EWC Gallery Exhibition: First Nations of British Columbia
September 22, 2019 - January 12, 2019
Mānoa Campus, John A. Burns Hall, 1601 East-West Road, Honolulu, HI 96848
First Nations art of British Columbia is among the most vivid and distinctive artwork in North America. It is rich in tradition and continually evolving in response to cultural circumstances and thus facilitates the emergence of new tools, techniques, and materials, as well as the reinterpretation of traditional practices. It flourishes as an integral part of Indigenous cultures who live today, as they have for thousands of years, surrounded by old growth forests, mountains, oceans, islands, and an abundance of animal and sea life.
This exhibition includes the artwork of established, mid-career, and emerging Northwest Coast First Nations artists who have a deep respect for traditional practice yet are keenly aware of their relationship to history and their place in contemporary First Nations culture. This exhibition showcases the artists’ unique interpretations, technical excellence, and mastery of materials, and explores both traditional artwork and the social, cultural, and political activism of contemporary Northwest Coast art and design.

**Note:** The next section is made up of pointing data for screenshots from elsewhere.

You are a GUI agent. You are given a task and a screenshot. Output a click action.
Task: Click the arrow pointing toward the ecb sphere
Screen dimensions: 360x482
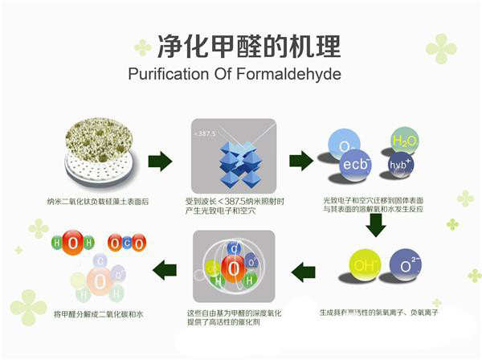click(x=300, y=161)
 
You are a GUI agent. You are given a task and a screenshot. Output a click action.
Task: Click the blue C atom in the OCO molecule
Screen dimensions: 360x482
click(x=125, y=243)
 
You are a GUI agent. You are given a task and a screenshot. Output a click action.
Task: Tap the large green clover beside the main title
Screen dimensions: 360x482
click(x=441, y=48)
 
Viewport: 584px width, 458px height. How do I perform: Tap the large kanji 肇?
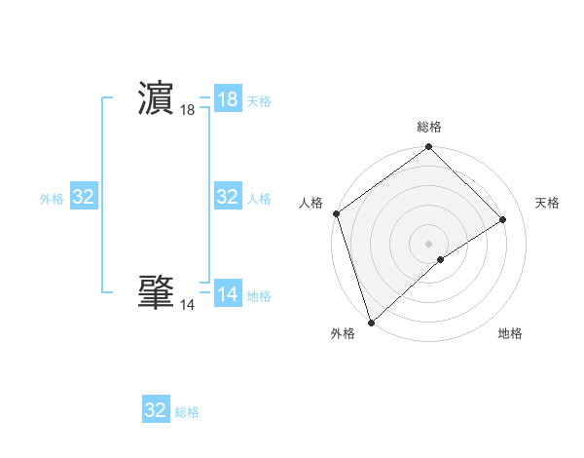coord(157,291)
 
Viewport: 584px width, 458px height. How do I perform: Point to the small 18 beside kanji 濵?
coord(187,111)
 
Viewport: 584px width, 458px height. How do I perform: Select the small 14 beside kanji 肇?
coord(187,305)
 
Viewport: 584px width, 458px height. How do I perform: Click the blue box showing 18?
coord(228,99)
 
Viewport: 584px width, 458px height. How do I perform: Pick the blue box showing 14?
coord(228,293)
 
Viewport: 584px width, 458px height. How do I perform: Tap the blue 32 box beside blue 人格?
coord(228,197)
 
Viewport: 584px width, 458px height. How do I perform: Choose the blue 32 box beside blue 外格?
coord(84,197)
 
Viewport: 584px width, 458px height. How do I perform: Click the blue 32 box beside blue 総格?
coord(156,410)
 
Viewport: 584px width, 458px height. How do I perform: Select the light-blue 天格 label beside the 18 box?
coord(259,101)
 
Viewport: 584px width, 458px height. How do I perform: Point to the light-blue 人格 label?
coord(259,199)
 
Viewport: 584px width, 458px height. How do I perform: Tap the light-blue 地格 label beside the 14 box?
coord(259,296)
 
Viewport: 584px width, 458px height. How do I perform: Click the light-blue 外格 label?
coord(52,199)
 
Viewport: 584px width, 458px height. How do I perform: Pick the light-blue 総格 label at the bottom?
coord(187,412)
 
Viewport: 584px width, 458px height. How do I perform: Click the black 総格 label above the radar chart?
coord(429,127)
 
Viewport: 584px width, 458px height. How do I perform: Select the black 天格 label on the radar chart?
coord(548,203)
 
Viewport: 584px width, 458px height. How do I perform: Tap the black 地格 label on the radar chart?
coord(510,333)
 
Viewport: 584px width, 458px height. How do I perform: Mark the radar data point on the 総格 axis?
coord(429,148)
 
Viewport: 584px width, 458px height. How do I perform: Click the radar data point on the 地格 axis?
coord(441,259)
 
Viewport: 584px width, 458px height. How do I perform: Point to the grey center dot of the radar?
coord(429,243)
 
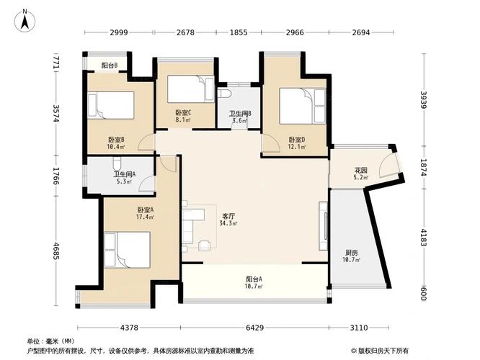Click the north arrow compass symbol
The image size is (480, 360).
26,20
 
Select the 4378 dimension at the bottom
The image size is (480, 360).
129,328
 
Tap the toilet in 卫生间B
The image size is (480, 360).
224,95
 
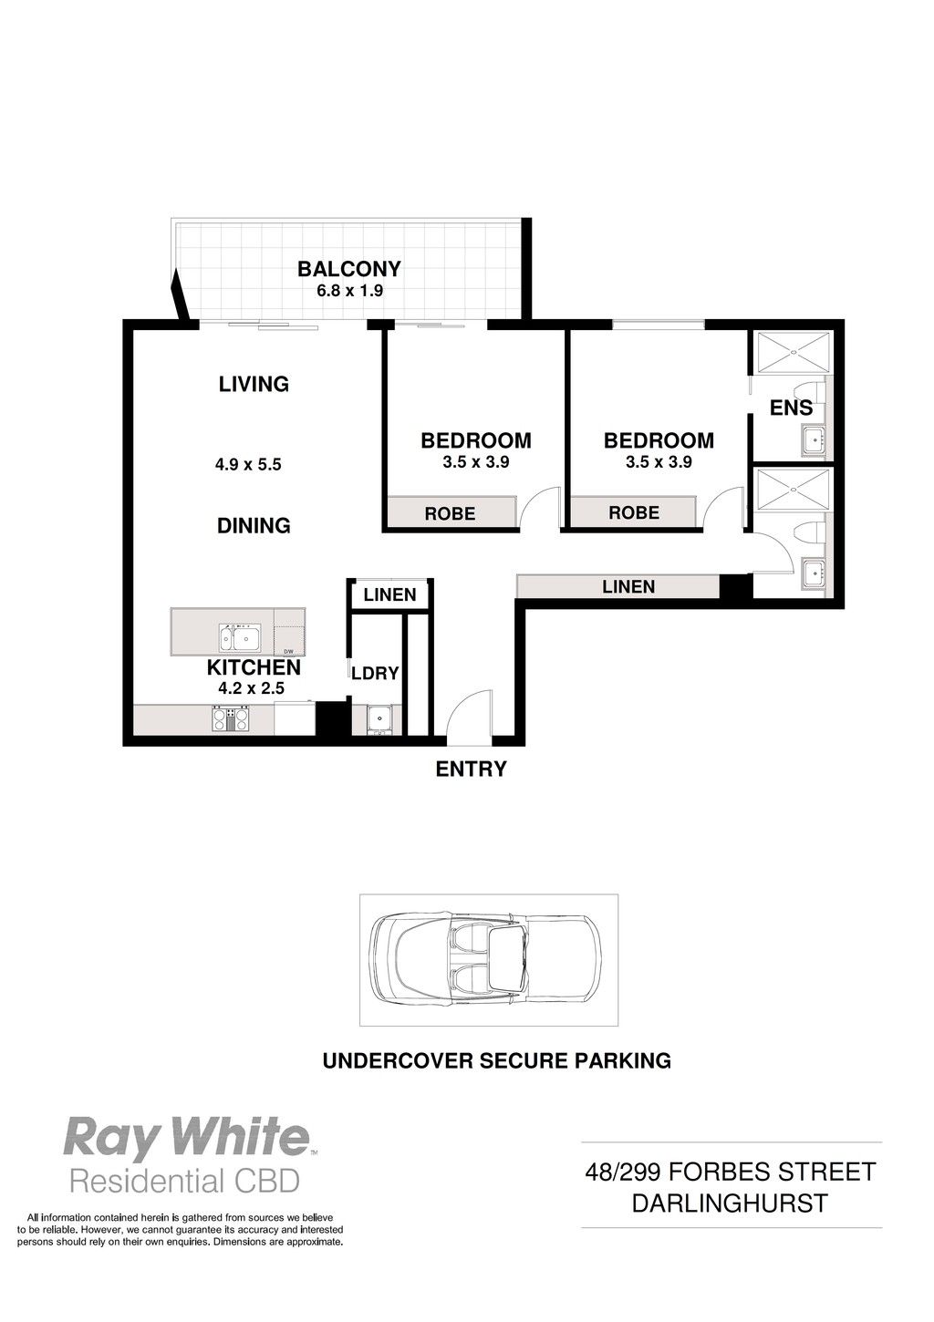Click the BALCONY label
349,269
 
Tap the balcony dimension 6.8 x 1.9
349,290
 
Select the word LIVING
254,384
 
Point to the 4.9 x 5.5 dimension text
248,464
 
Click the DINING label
254,525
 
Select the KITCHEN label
254,667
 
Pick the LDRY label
375,673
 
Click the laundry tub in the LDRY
376,718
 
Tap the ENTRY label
472,769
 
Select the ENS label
791,408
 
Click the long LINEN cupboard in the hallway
617,586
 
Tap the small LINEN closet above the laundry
389,594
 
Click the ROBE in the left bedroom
451,512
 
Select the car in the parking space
488,960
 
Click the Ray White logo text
186,1139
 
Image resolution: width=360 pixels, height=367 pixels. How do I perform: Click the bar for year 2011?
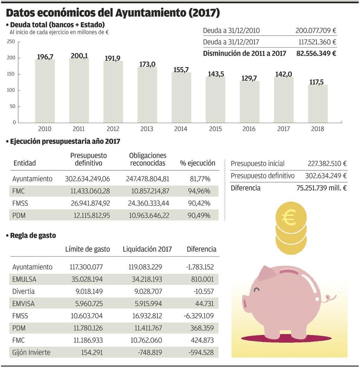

These cultures create exquisitely carved objects, intricately woven materials, and beautifully painted surfaces. Totem poles, masks, rattles, bentwood boxes, bowls, spoons, and canoes are carved from cedar and other trees; baskets, blankets, and clothing are woven from bark, roots, and animal hair; drums are created from elk and deer hide; and paintings, drawings, prints, and intricate designs are crafted using pigments and dyes.
An overarching system of design principles underlays the creation of their artwork. The system includes a visual language of its own, one comprised of specific elements such as formline, ovoids, “U” shapes, “split U”s, and “S” shapes. It also includes a collective understanding of certain characteristics of animals, sea life, and supernatural beings. The artists use this shared “language” to guide them in the creation of art while, at the same time, producing endless variations in their designs.
Indigenous peoples of the northwest coast live in different regions and form distinct cultural groups. Each of the groups established separate communities and developed their own customs, stories, and legends. For countless generations they traded with each other, sometimes intermarried, at other times went to war. They also cultivated their own artistic styles, but the overarching design system that is central to Northwest Coast Indigenous art remains intact.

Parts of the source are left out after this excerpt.